On the other hand, Will Stanton's You Are with It! is pretty lousy.  Something about a game show in which persons become thoroughly absorbed in the role they play.  Two stars.

The Fiesta at Managuay is an excellent piece by John Anthony West, a metaphor for the destruction of native culture by more "civilized" societies.  If you find yourself in the tourists of Managuay, be justifiably concerned.  And if you do not, look harder.  Four stars.

Isaac Asimov's science fact piece this month, The Trojan Hearse, is an interesting article on Lagrange Points, those points of relative gravitational stability one finds between a big world and an orbiting companion.  For instance, the Sun and Jupiter, or the Earth and the Moon.  The timing is fortunate given that I plan to write about Jupiter (and its "Trojan Points") next month!  Four stars.

I can't quite tell you why I loved Hal Draper's Ms Fnd in a Lbry: or, the Day Civilization Collapsed so much.  Perhaps for its frightening, if satirical, plausibility.  Or maybe because I'm an archivist as well as someone who went through a graduate program where the professors were more interested in the cataloging of knowledge than knowledge itself.  Read it and tell me if it strikes you as it struck me.  Five stars.

Last up is the conclusion to Brian Aldiss' "Hothouse" series (soon to be a fix-up book), Evergreen.  Sadly, what started out so imaginative and interesting has degenerated to near unreadability.  The more said about this future, sun-blasted Earth, the less plausible it gets, and the strained dialogue makes this apocalyptic travelogue a slog(ue).  Two stars. 

And so ends the year for F&SF, and with that, the magazines for all of 1961.  At last, I can dig out my graph paper and copious notes and start compiling data for this year's Galactic Stars awards!  I hope you'll look forward to them as much as I do!

[November 19, 1961] See Change (December 1961 Analog)


by Gideon Marcus

Every successful endeavor goes through the cycle of growth, stability, decline, and renewal (or death, in which case, there's no cycle).  Science fiction magazines are no exception.  A particularly far-sighted editor can plan for decline by setting up a successor.  For instance Galaxy's H.L. Gold has turned over the reigns to Fred Pohl with no apparent drop in the digest's quality.  Anthony Bourchier transitioned to Robert Mills at F&SF, and I understand that Renaissance Man Avram Davidson is waiting in the wings to take over.  That event can't happen too soon, as F&SF has been lackluster of late.
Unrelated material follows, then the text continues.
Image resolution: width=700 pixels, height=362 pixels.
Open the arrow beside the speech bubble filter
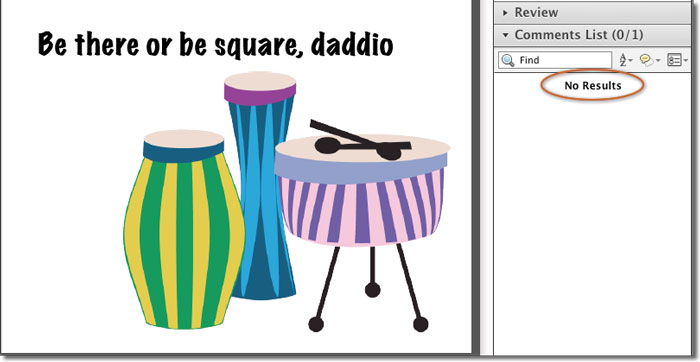pos(658,61)
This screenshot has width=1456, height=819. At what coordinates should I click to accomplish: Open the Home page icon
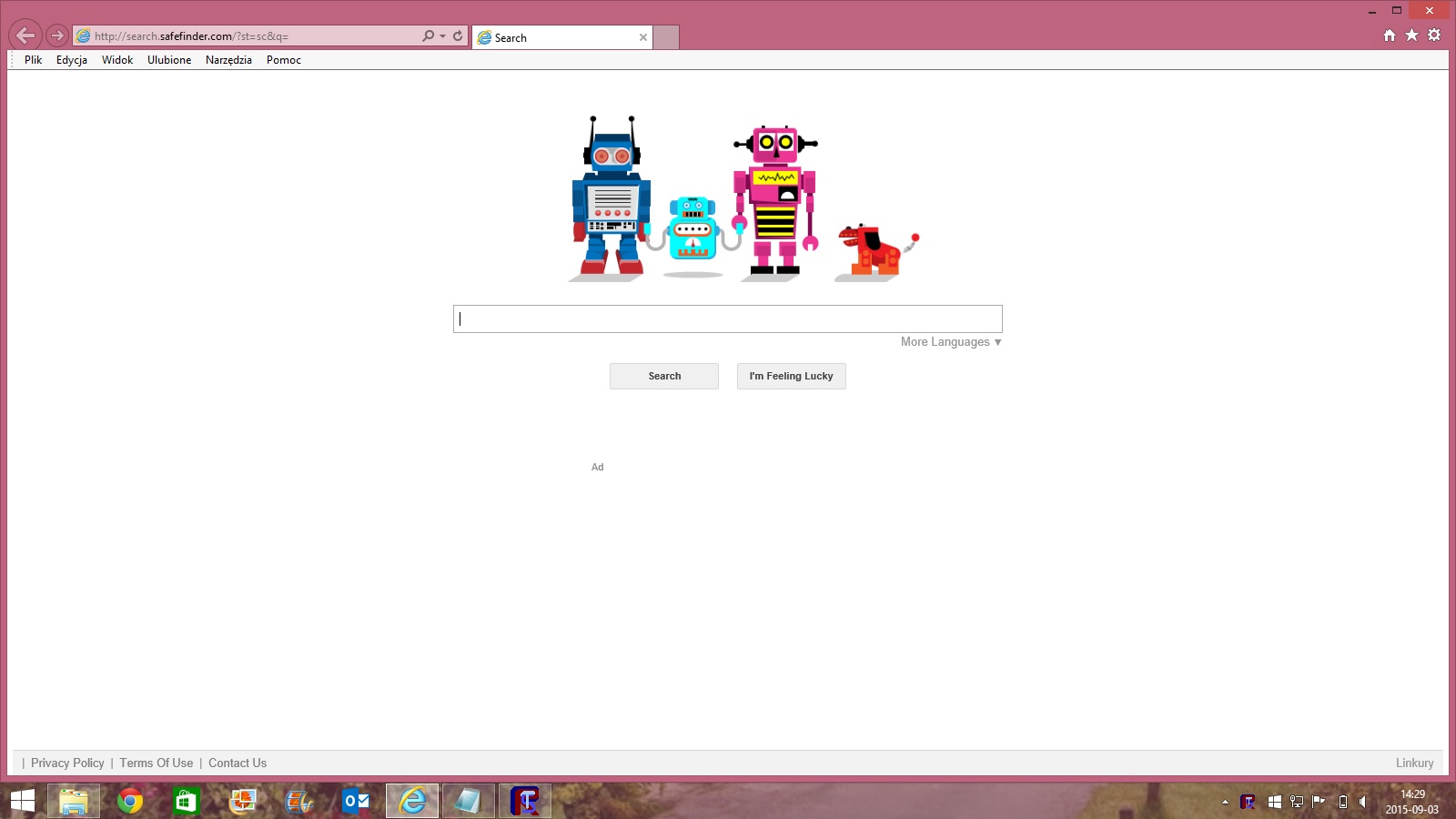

Analog has had the same master since the early 30s: John W. Campbell.  And while Campbell has effected several changes in an attempt to revive his flagging mag (including a name change, from Astounding; the addition of a 20-page "slick" section in the middle of issues; and a genuinely effective cover design change (see below)), we've still had the same guy at the stick for three decades.  Analog has gotten decidedly stale, consistently the worst of The Big Three (in my estimation).

You can judge for yourself.  Just take a gander at the December 1961 issue.  It does not do much, if anything, to pull the once-great magazine from its shallow dive:

As has been the case for a couple of years now, the serialized novel (in this case, the first part of Black Man's Burden, by Mack Reynolds) is the best part of the book.  Burden is the story of modernization in near-future North Africa.  Reynolds is currently living in the Mahgreb, so his tale is laced with authentic cultural insight.  Reynolds' Tuareg tribesmen read like the best-developed sf alien cultures…except they're for real!  I'm looking forward to see where this goes; rating reserved until I've read the whole thing.

Next up is a cute little time travel story involving an historian who attempts to change the course of events for a little nascent country called Texas.  I've never heard of R. R. Fehrenbach, so I assume Remember the Alamo! is his first story.  As such it's not bad, though I tend to prefer my viewpoint not wander from character to character at the convenience of the author.  Three stars.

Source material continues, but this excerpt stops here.